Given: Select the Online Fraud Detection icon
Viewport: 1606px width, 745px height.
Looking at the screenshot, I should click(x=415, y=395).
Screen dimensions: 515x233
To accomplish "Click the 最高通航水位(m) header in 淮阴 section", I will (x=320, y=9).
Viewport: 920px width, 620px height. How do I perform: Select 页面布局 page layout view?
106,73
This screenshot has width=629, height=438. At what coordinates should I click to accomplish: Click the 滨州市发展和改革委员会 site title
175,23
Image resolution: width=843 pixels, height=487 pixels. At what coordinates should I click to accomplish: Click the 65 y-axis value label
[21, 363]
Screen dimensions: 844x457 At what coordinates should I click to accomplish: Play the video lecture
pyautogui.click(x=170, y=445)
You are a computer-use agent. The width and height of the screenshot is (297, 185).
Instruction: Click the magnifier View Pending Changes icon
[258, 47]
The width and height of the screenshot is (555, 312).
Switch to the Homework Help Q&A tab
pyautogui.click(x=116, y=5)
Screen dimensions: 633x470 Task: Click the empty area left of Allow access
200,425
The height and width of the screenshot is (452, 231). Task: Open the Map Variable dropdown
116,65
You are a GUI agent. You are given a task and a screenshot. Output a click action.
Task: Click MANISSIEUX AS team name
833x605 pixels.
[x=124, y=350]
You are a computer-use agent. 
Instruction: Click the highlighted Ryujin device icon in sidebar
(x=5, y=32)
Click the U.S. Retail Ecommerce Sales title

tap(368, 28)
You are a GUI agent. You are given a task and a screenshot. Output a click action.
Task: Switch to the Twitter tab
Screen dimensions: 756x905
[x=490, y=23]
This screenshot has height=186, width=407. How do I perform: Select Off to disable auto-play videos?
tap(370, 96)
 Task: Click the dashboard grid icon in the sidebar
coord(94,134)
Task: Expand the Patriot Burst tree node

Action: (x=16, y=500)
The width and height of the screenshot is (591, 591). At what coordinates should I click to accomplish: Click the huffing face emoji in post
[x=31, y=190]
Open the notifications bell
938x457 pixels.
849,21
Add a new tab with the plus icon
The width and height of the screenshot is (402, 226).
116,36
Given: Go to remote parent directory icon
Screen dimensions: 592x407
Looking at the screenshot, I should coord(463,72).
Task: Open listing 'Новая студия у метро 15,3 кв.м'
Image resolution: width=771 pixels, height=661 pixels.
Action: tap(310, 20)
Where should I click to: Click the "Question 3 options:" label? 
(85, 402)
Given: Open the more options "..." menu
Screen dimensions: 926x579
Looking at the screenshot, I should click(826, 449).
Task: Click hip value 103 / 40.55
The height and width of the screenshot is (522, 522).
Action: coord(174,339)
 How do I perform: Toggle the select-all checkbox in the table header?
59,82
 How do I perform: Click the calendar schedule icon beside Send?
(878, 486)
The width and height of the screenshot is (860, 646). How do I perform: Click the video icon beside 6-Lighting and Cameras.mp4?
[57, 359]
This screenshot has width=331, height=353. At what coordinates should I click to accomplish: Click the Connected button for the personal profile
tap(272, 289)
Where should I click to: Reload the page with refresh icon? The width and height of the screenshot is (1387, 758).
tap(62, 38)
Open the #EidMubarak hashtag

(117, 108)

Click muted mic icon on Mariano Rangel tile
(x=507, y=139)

> Aim of the exercise: Extract every line above that contains the string "pixels". Matching is case-sensitive.

> Written answer:
Image resolution: width=843 pixels, height=487 pixels. At what coordinates should I click to accomplish: Click the 65 y-axis value label
833x605 pixels.
938x457 pixels.
Image resolution: width=771 pixels, height=661 pixels.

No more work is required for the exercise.